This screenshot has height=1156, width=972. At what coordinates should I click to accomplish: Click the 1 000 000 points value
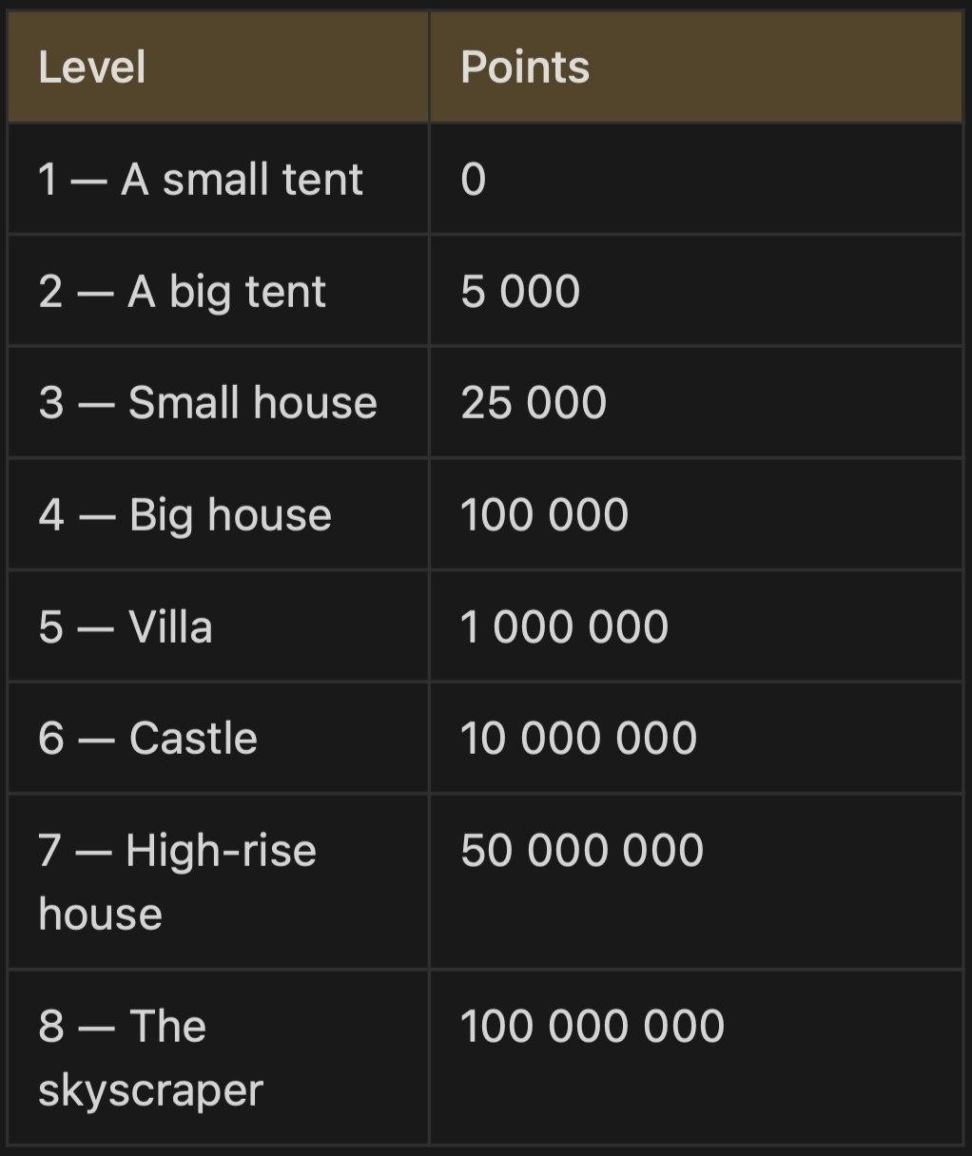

☆ ☆ ☆ ☆ ☆

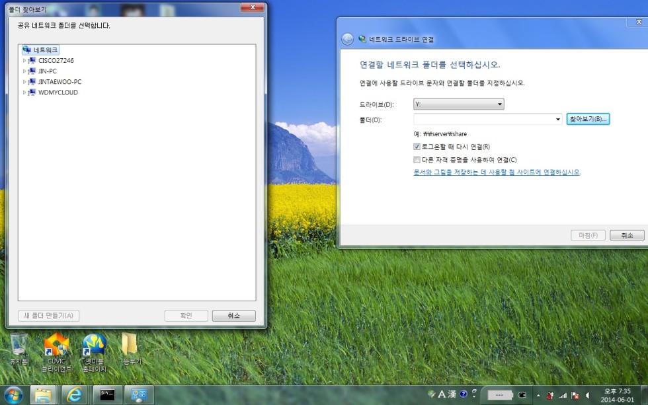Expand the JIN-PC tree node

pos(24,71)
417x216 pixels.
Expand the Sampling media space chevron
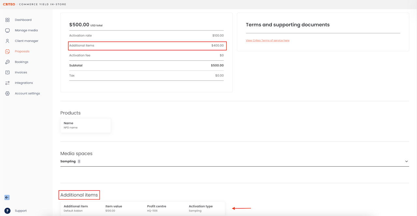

☆ ☆ ☆ ☆ ☆

## TASK DETAILS:
In the listing above, start at the line with "417x216 pixels.", go on through the line with "Expand the Sampling media space chevron", and copy each of those lines exactly; leave out all the rest.

## RESULT OF THIS EXERCISE:
417x216 pixels.
Expand the Sampling media space chevron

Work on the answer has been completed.